The challenge now — almost 20 years after the identification of the first MD gene and 15 years after the first human gene therapy experiment — is to move out of the lab and into the clinic to test not only safety but efficacy of gene therapy systems.
“It’s matching the right disease with the right vector and the right gene,” Samulski says. “It’s not simply one component. It’s all three. We’re really going through a trial-and-error process.... I think that’s accepted in every other drug development setting.”
Dusty Miller, a molecular biologist working on gene therapy for cystic fibrosis at the Fred Hutchinson Cancer Research Center in Seattle, sees a need to move to human trials, even if some risk is involved.
“It could be that mice are not predictive of humans,” he says, recalling instances in which gene therapy appeared effective and safe in rodents but didn’t prove so in people. “In mice, type 6 AAV looks less immunogenic [provoking to the immune system] than type 2 AAV,” he says of current experiments. But at some point, he says, “you have to address the biology in people.”
Although MDA’s gene therapy program, like many others, has been stalled by unexpected scientific and regulatory obstacles, the program is now back on track, with three front-running, MDA-supported groups racing toward human trials in Duchenne dystrophy.

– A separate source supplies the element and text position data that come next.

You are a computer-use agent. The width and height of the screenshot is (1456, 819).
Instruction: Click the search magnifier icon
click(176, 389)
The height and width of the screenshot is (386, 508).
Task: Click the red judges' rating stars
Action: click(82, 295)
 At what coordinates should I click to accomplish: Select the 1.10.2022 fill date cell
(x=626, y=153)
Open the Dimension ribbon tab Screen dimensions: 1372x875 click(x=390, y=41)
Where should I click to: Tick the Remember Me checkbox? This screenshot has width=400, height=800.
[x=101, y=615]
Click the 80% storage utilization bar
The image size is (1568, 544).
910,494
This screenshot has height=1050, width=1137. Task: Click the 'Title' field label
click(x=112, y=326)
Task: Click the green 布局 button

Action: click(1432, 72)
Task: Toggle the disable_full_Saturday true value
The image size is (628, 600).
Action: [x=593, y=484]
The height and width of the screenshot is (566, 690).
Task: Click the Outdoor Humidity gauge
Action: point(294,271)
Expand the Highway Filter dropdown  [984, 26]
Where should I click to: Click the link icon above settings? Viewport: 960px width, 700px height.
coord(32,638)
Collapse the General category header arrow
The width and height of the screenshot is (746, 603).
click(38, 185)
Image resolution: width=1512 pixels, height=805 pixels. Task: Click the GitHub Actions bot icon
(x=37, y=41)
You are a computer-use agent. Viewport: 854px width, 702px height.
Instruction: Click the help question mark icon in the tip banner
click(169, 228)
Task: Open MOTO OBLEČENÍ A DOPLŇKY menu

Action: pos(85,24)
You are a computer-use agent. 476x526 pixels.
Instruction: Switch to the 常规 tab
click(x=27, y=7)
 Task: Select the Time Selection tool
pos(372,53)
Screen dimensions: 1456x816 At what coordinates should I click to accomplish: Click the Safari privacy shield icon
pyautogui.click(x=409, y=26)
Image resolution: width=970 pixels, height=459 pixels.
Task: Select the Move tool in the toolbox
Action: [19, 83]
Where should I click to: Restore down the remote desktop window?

Each group hopes to have the winning combination that will make gene therapy for DMD safe and effective. That would mean a vector that elicits little or no immune response and causes no other adverse effects, a gene that provides a recipe for a dystrophin protein that’s almost as good as the one nature provides, and a way to deliver enough dystrophin to halt or even reverse the muscle damage in DMD.